Pussy Riot was formed in September 2011 after Vladimir Putin announced he would be running for president for a third term.
They staged impromptu musical protests wearing neon coloured dresses and balaclavas to conceal their identities. This did not elicit any reaction from the authorities—until the cathedral protest.
Many Russians have been shocked by the harsh treatment the band has received. Opinion polls show a clear majority oppose the trial.
Pussy Riot are the most visible symbol of Putin’s crackdown. On 6 May, the day before Putin’s inauguration, police attacked a massive anti-Putin demonstration in Moscow, beating hundreds and arresting dozens.
Since then the government has constructed a case against 14 of the arrested. It plans to stage a show trial to intimidate activists and put a stop to the protests.

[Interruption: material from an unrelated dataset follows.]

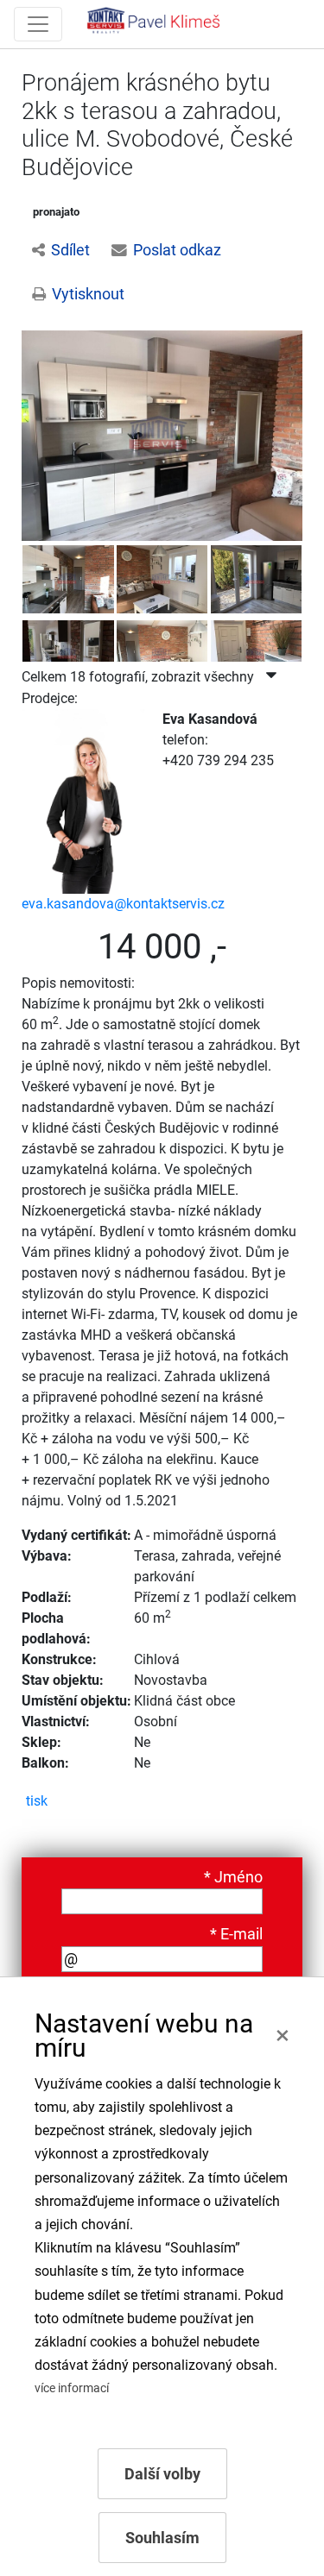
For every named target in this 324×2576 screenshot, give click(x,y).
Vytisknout (88, 294)
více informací (72, 2388)
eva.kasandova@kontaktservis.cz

While the government has been using the police and the law to crack down on dissent, the Russian Orthodox Church has been providing Putin with ideological support.
Since the end of the Soviet Union it has become increasingly powerful and close to the government, effectively becoming a state church in a country that is supposed to be secular.
The church has repeatedly exhorted its followers to support the government and condemned protesters as anti-Russian. The government for its part is keen to cultivate support for the church as part of its wider attempts to promote conservative, xenophobic nationalism.
The outcome of both trials is likely to have been already decided by the government, as the courts make little pretence at being independent. But this approach is likely to backfire.
The government is not strong enough to launch a decisive crackdown—and repressive measures like this are likely to only increase opposition and anger.
Rather than being intimidated, Russian protesters will look on the victims of these show trials as martyrs. They will take to heart the words on one of the Pussy Riot defendant’s T-shirts in court this week: no pasaran!